JSON parsing with accumulative errors
When parsing an incorrect JSON with Aeson, you only get the first error instead of all the errors like so:
Data.Aeson> eitherDecode "[1,19,\"a\", 20]" :: Either String [Text]
Left "Error in $[0]: expected Text, encountered Number"
It would be better to have another function to return all the errors instead of just the first one, for example:
Data.Aeson> eitherDecode "[1,19,\"a\", 20]" :: Either [(String, String)] [Text]
Left [("$[0]", "Expected Text, encountered Number"), ("$[1]", "Expected Text, encountered Number"), ("$[3]", "Expected Text, encountered Number")]
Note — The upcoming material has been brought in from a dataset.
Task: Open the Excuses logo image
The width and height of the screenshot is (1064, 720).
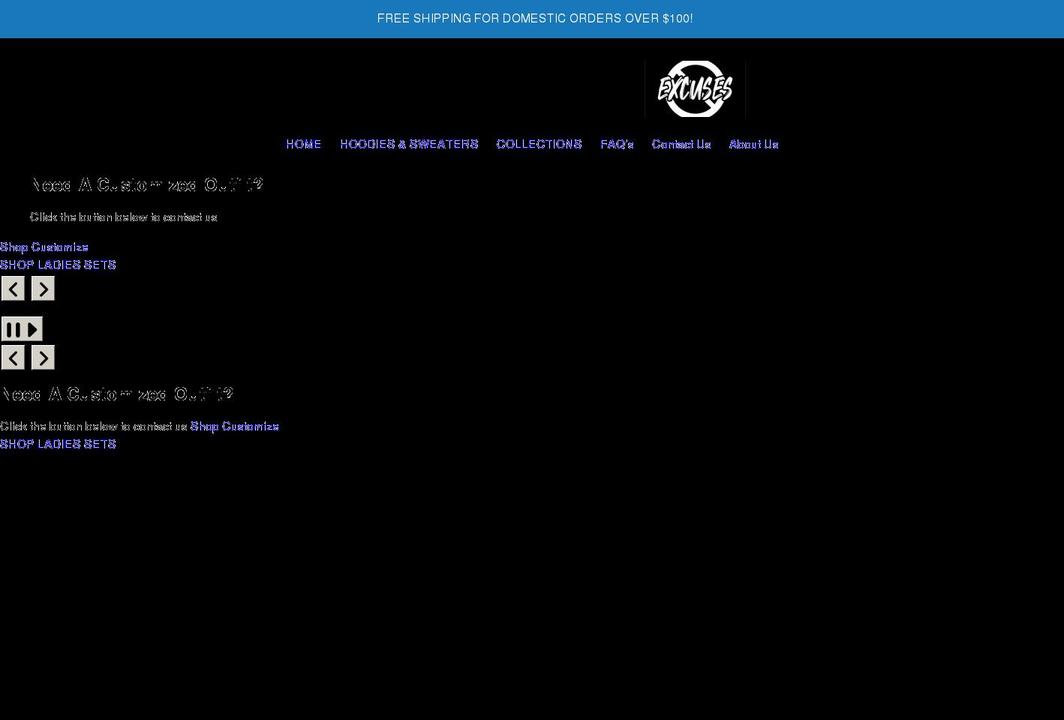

This kind of feature would be very useful in web development where errors in request payload are all checked at once to save network round trip.
I'm thinking maybe this library can be used instead of Either https://hackage.haskell.org/package/Validation-0.2.0/docs/Data-Validation.html
Validation isn't a Monad. How would you write e.g. tagged sum encoding parser?
In general, I think both "fail fast" and "fail with lot of info" modes are useful, but complicated to combine. For untrusted input, one should fail reasonably fast, so the service isn't easily DDOSed.
I agree both modes have valid use cases. What I meant to say is to add another function to "fail with a lot of info." :)
-
To keep the current monadic parser, we might instead introduce a new combinator.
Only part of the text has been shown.